■ DOCUMENT ■
Y2K, l’héritage du Queensbridge en 2000
Tommy Boy , 2000
La fameuse « Guerre des ponts »
Avec la deuxième ère de Bad Boys Records et l’émergence de Muder Inc, le label d’Irv Gotti, le Hip Hop prend une direction particulière au début du nouveau siècle : plus RnB, plus chanté, il est moins ancré dans la réalité, plus écouté en club y compris par des populations qui au départ en sont plutôt novices. Malgré tout à New York, Queensbridge aura toujours su garder son ADN brut. Retour aujourd’hui sur groupe plus ou moins connu qui a maintenu en vie l’underground et qui l’a sauvé de la noyade dans le champagne, Screwball.
Blaq Poet est né en 1970, originaire du 41st Side d’où viennent Mobb Deep, Capone N Noreaga ou encore Tragedy Kadhafi. En pleine guerre musicale pour départager le Bronx du Queens vis-à-vis des véritables origines du mouvement dans la ville, notre homme prend évidement le parti du Juice Crew. Black Poet se liera d’amitié avec MC Shan et Marley Marl et c’est grâce à une connaissance de ce dernier, Noel Rockwell, que le rappeur, appelé Poet à l’époque, va sortir ses premiers morceaux, en duo sous le nom de Tha Headbangerz. Poet a alors 17 ans lorsqu’il enregistre en 1987 le morceau Beat You Down en réponse à The Bridge de Boogie Down Productions. KRS ne le prendra pas au sérieux puis les deux enterreront la hache de guerre en 2008 sur le morceau Victory.
Une rencontre déterminante
Si le DJ est une personne importante dans l’univers Hip Hop, gravitant autour des MCs et permettant d’attirer l’attention des auditeurs vers leur art, Blaq Poet en sait quelque chose. Une personne en particulier fera décoller sa carrière avec un premier projet sérieux, il s’agit de DJ Hot Day.
Le DJ traîne au Queensbridge Park pour hoster de multiples battle rap et compétitions de scratching que lui-même pratique depuis ses 13 ans. Alors qu’il est en plein milieu de sa dizaine, il réalise des remix de New Edition notamment le titre Once in a Lifetime Groove issu de l’album All for Love. En 1990, il est contacté par Eric B & Rakim pour partir en tournée, une tournée qui accompagne le roll-out de leur album Let The Rythm Hit Em.

■ EXERCICES ■
• A. Résumez sous forme de liste le paragraphe de l'article sur Queensbridge qui commence par « Le DJ traîne au Queensbridge Park », en conservant ses faits principaux.
• B. Donnez la suite de l'article sur Queensbridge après sa dernière phrase.
Le listing n'a aucun lien avec l'article sur Queensbridge.

■ DONNÉES RECUEILLIES ■
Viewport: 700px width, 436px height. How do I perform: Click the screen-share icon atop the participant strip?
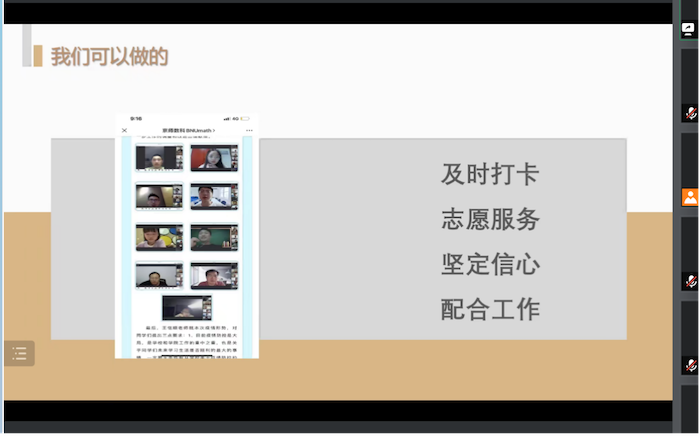click(x=690, y=30)
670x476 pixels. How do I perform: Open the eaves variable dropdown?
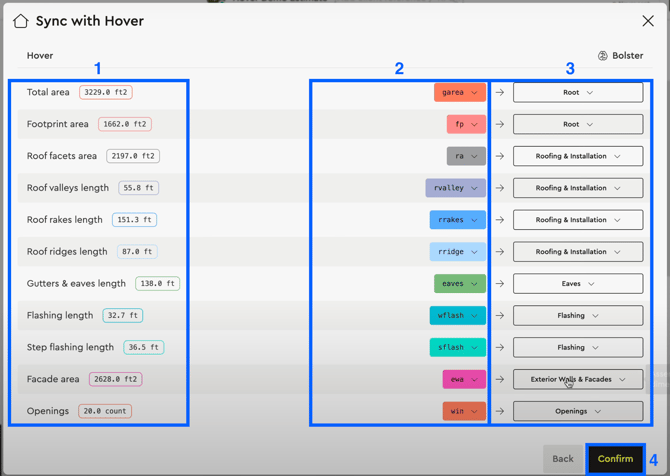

■ RÉPONSES ■
• A.
- DJ Hot Day anime des battles de rap et des compétitions de scratching au Queensbridge Park.
- Il pratique lui-même le scratching depuis ses 13 ans.
- Au milieu de sa dizaine, il remixe des titres de New Edition, dont Once in a Lifetime Groove, issu de l'album All for Love.
- En 1990, Eric B & Rakim lui proposent une tournée liée à la sortie de leur album Let The Rythm Hit Em.

• B.
En 1991 il formera avec Blaq Poet le duo PHD et sortiront l’album Without Warning, album qui se trouve au croisement de Public Enemy dans le discours et de Main Source pour ses sonorités groovy. Sans être correctement mis en avant à une période où beaucoup de grosses têtes font de la concurrence à New York, ce projet permet à Poet de mettre le pied à l’étrier sur un autre format que de simples diss tracks.
Tout comme l’ont fait Kool G Rap et DJ Polo, il a défini un style gangsta et ancré dans le quotidien qui tranchait avec l’image festive des Run DMC ou Beastie Boys. Le morceau I’m Flippin’ en est la démonstration. Le nom du duo, PHD, fait référence au grade de docteur, diplôme qui nécessite une thèse de recherche, Blaq Poet s’improvise donc en chercheur, spécialisé dans la rue, il ne guérit pas ses maux mais décrit frontalement ses dérives et ses drames.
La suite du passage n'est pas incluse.